Components of inulin

Inulin consists of a chain of fructose molecules with a glucose molecule at each end. The molecules are linked together in this chain by bonds that cannot be broken by the human digestive system, which is why inulin cannot be digested by humans. Instead, the inulin molecules move slowly through the intestines, absorbing water and swelling into a gel that helps form softer stools. This makes inulin great for digestive health (4). The number of fructose molecules in each chain can vary from 2 to 60. Inulin is called high performance inulin when it has more than 10 fructose molecules in its chain. When this inulin is produced commercially, shorter chains are removed from the product. Chains containing less than 10 molecules are called fructooligosaccharides (FOS). Fructooligosaccharides have a sweet, pleasant taste and are used to enrich foods with dietary fiber (5).

Mechanisms of action

The solubility of inulin allows it to absorb a lot of water. As it swells, inulin forms a gel that absorbs fat particles and transports them out of the body (4). In addition, it increases the number of beneficial gut bacteria by acting as their food source (4).

Natural sources of inulin

Inulin is found in many foods including the following:

• Chicory root
• artichokes
• agave
• Asparagus
• bananas
• Garlic
• leek
• Wheat
• Onions
• Wild yams

Thanks to its creamy consistency, inulin is also used as a fat substitute in margarine and salad dressings. It is also used to replace part of the flour in baked goods.

Health benefits of inulin

Inulin is a prebiotic that can increase the number of "beneficial" intestinal bacteria Inulin acts as a prebiotic because it is not digestible by the human body, but serves as food for the beneficial intestinal bacteria (2, 6). Billions of beneficial bacteria live in the human gut, including bifidobacteria, which are found in the lower part of the intestine. These bacteria ferment complex carbohydrates that cannot be digested in the upper digestive tract, releasing short-chain fatty acids such as butyrate, which are essential for human health (7, 8, 9). Inulin is essentially a food for bifidobacteria and stimulates their growth and activity. Beneficial bacteria fulfill a number of important functions in the body, including the following (9, 10, 5):

• They produce acetic acid and lactic acid, which lower the pH of the intestine and prevent the growth of harmful bacteria in the gut.
• They stimulate the function of the immune system.
• They support the absorption of certain minerals.
• They increase the production of B vitamins such as folate, vitamin B12, thiamine and niacin.
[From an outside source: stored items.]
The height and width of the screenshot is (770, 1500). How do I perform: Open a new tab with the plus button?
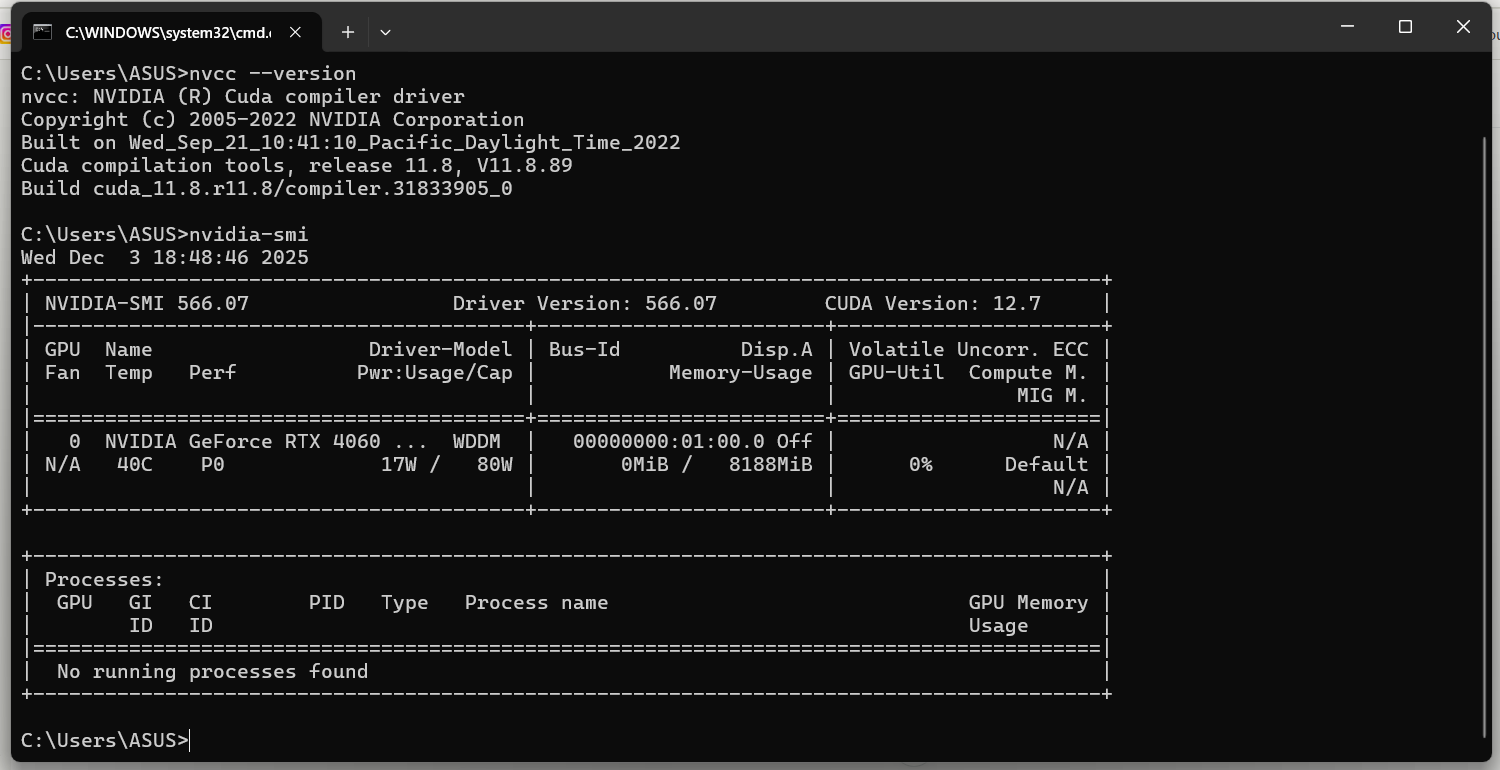point(347,32)
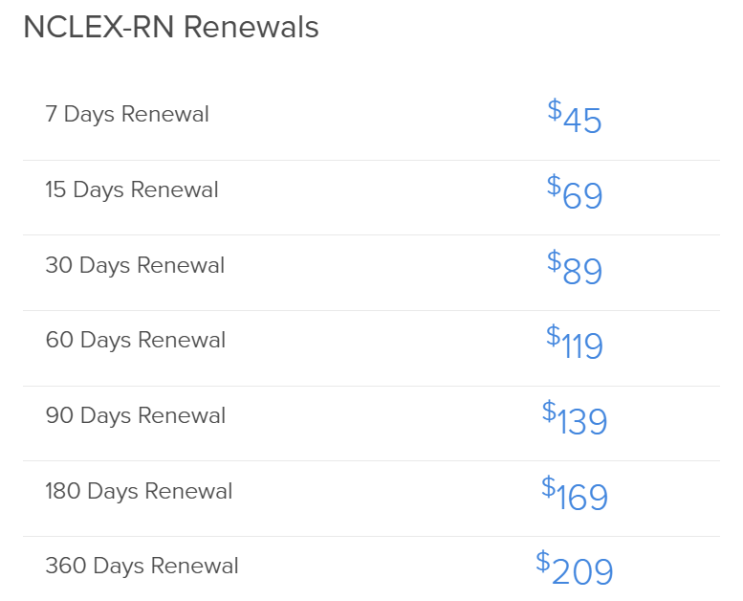The width and height of the screenshot is (743, 601).
Task: Select the 7 Days Renewal option
Action: pyautogui.click(x=371, y=116)
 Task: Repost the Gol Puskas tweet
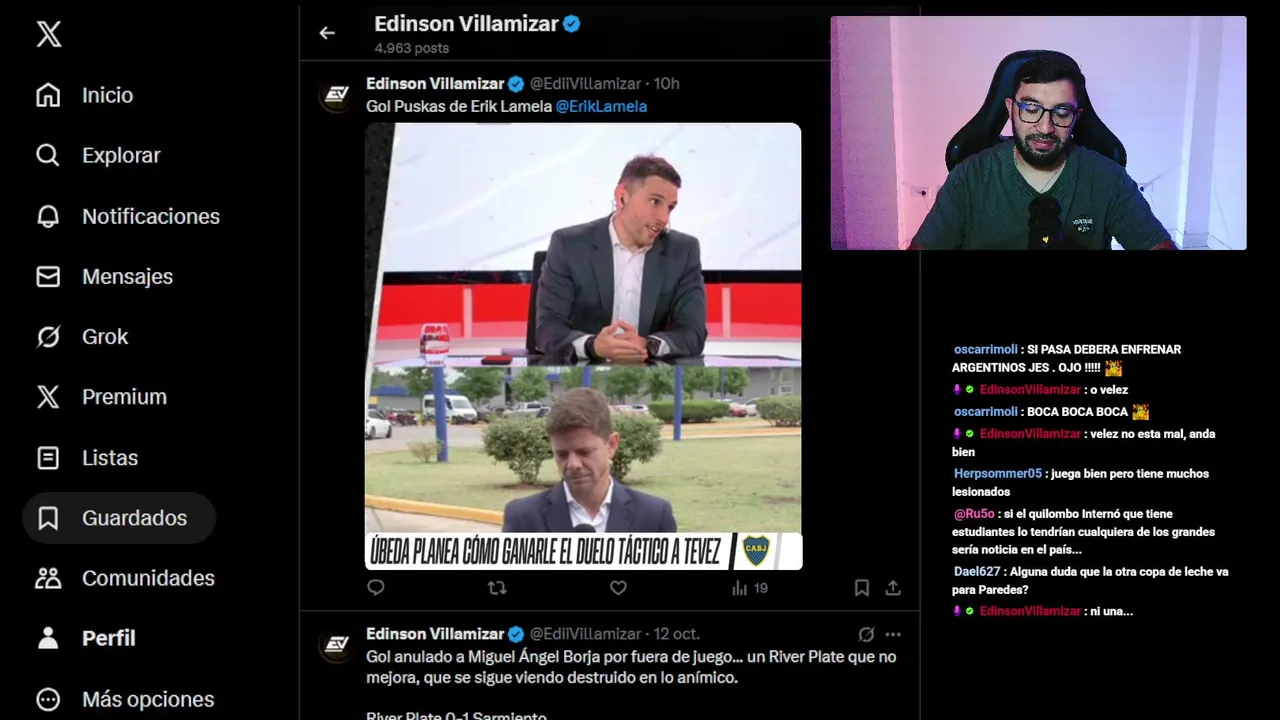[x=497, y=588]
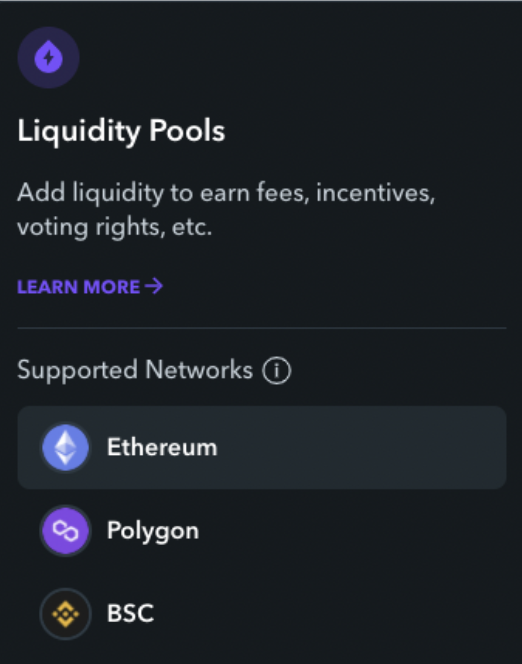This screenshot has width=522, height=664.
Task: Click the highlighted Ethereum row's empty right side
Action: click(364, 447)
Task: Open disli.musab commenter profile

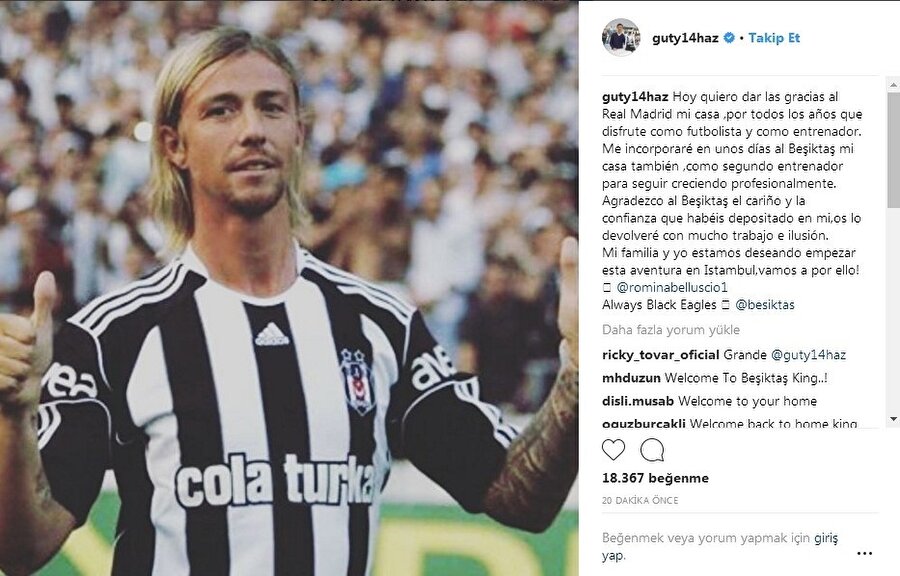Action: [638, 401]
Several studies have shown that inulin stimulates the growth of bifidobacteria. Eight healthy volunteers were given fructooligosaccharides instead of sucrose for 15 days and their stools were monitored. Although the total number of bacteria in their stool did not change, bifidobacteria became the predominant type (11). In another study, 10 elderly patients with constipation were given inulin for 19 days and their stools were monitored. These subjects also showed an increase in bifidobacteria with a simultaneous reduction in the number of harmful bacteria (12). Inulin therefore improves the health of the digestive tract in humans by stimulating the growth of beneficial bifidobacteria.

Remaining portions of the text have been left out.